■ RECORDS SHOWN:
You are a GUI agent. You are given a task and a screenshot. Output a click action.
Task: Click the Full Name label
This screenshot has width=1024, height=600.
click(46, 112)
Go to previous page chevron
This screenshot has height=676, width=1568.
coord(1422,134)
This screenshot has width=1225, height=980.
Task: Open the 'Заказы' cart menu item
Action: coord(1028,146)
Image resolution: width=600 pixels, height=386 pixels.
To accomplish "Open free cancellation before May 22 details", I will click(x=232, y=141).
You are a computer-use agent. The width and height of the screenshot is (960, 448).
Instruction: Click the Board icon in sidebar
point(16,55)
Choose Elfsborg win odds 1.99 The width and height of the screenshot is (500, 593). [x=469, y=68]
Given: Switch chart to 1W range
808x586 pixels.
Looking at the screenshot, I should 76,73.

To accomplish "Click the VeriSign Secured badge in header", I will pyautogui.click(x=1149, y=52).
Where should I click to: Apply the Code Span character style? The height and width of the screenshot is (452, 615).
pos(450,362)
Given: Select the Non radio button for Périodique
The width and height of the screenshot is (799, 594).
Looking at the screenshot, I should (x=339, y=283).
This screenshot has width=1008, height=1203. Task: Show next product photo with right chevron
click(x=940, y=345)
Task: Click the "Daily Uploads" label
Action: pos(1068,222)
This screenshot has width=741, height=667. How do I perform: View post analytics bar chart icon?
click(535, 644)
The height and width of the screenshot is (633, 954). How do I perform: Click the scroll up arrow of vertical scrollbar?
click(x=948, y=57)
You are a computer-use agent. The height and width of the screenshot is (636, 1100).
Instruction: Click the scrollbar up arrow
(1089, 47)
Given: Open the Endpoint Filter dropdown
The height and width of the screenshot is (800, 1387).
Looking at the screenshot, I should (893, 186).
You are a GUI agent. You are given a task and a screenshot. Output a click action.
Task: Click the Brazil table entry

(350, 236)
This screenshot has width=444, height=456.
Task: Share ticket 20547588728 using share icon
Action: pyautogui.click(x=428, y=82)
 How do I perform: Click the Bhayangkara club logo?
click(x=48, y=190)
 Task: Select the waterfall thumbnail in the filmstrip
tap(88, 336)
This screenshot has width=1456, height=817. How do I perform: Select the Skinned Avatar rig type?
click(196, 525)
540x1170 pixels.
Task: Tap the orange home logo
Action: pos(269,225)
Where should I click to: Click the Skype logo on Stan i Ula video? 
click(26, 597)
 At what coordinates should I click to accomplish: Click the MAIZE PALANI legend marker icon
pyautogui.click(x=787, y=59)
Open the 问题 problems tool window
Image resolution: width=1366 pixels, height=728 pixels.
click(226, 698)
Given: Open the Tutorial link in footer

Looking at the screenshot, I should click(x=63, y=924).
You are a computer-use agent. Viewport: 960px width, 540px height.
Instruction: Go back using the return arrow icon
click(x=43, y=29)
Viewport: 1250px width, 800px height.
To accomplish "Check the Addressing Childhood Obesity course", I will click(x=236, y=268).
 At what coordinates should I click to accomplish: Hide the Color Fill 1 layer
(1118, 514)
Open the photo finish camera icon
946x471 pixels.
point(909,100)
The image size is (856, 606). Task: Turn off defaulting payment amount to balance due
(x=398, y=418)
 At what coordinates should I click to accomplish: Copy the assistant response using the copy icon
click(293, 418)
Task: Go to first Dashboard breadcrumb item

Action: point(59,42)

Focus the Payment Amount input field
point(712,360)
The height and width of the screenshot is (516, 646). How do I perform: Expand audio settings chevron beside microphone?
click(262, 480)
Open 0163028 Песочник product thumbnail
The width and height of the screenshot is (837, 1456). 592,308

■ WHAT THE TASK REQUIRES:
Repeat all of the data exactly. Include every line.

■ RESPONSE:
You are a GUI agent. You are given a task and a screenshot. Output a click action.
Task: Click the Full Name label
This screenshot has width=1024, height=600.
click(46, 112)
Go to previous page chevron
This screenshot has height=676, width=1568.
coord(1422,134)
This screenshot has width=1225, height=980.
Task: Open the 'Заказы' cart menu item
Action: coord(1028,146)
Image resolution: width=600 pixels, height=386 pixels.
To accomplish "Open free cancellation before May 22 details", I will click(x=232, y=141).
You are a computer-use agent. The width and height of the screenshot is (960, 448).
Instruction: Click the Board icon in sidebar
point(16,55)
Choose Elfsborg win odds 1.99 The width and height of the screenshot is (500, 593). [x=469, y=68]
Given: Switch chart to 1W range
808x586 pixels.
Looking at the screenshot, I should 76,73.

To accomplish "Click the VeriSign Secured badge in header", I will pyautogui.click(x=1149, y=52).
Where should I click to: Apply the Code Span character style? The height and width of the screenshot is (452, 615).
pos(450,362)
Given: Select the Non radio button for Périodique
The width and height of the screenshot is (799, 594).
Looking at the screenshot, I should (x=339, y=283).
This screenshot has width=1008, height=1203. Task: Show next product photo with right chevron
click(x=940, y=345)
Task: Click the "Daily Uploads" label
Action: pos(1068,222)
This screenshot has width=741, height=667. How do I perform: View post analytics bar chart icon?
click(535, 644)
The height and width of the screenshot is (633, 954). How do I perform: Click the scroll up arrow of vertical scrollbar?
click(x=948, y=57)
You are a computer-use agent. The height and width of the screenshot is (636, 1100).
Instruction: Click the scrollbar up arrow
(1089, 47)
Given: Open the Endpoint Filter dropdown
The height and width of the screenshot is (800, 1387).
Looking at the screenshot, I should (893, 186).
You are a GUI agent. You are given a task and a screenshot. Output a click action.
Task: Click the Brazil table entry

(350, 236)
This screenshot has width=444, height=456.
Task: Share ticket 20547588728 using share icon
Action: pyautogui.click(x=428, y=82)
 How do I perform: Click the Bhayangkara club logo?
click(x=48, y=190)
 Task: Select the waterfall thumbnail in the filmstrip
tap(88, 336)
This screenshot has width=1456, height=817. How do I perform: Select the Skinned Avatar rig type?
click(196, 525)
540x1170 pixels.
Task: Tap the orange home logo
Action: pos(269,225)
Where should I click to: Click the Skype logo on Stan i Ula video? 
click(26, 597)
 At what coordinates should I click to accomplish: Click the MAIZE PALANI legend marker icon
pyautogui.click(x=787, y=59)
Open the 问题 problems tool window
Image resolution: width=1366 pixels, height=728 pixels.
click(226, 698)
Given: Open the Tutorial link in footer

Looking at the screenshot, I should click(x=63, y=924).
You are a computer-use agent. Viewport: 960px width, 540px height.
Instruction: Go back using the return arrow icon
click(x=43, y=29)
Viewport: 1250px width, 800px height.
To accomplish "Check the Addressing Childhood Obesity course", I will click(x=236, y=268).
 At what coordinates should I click to accomplish: Hide the Color Fill 1 layer
(1118, 514)
Open the photo finish camera icon
946x471 pixels.
point(909,100)
The image size is (856, 606). Task: Turn off defaulting payment amount to balance due
(x=398, y=418)
 At what coordinates should I click to accomplish: Copy the assistant response using the copy icon
click(293, 418)
Task: Go to first Dashboard breadcrumb item

Action: point(59,42)

Focus the Payment Amount input field
point(712,360)
The height and width of the screenshot is (516, 646). How do I perform: Expand audio settings chevron beside microphone?
click(262, 480)
Open 0163028 Песочник product thumbnail
The width and height of the screenshot is (837, 1456). 592,308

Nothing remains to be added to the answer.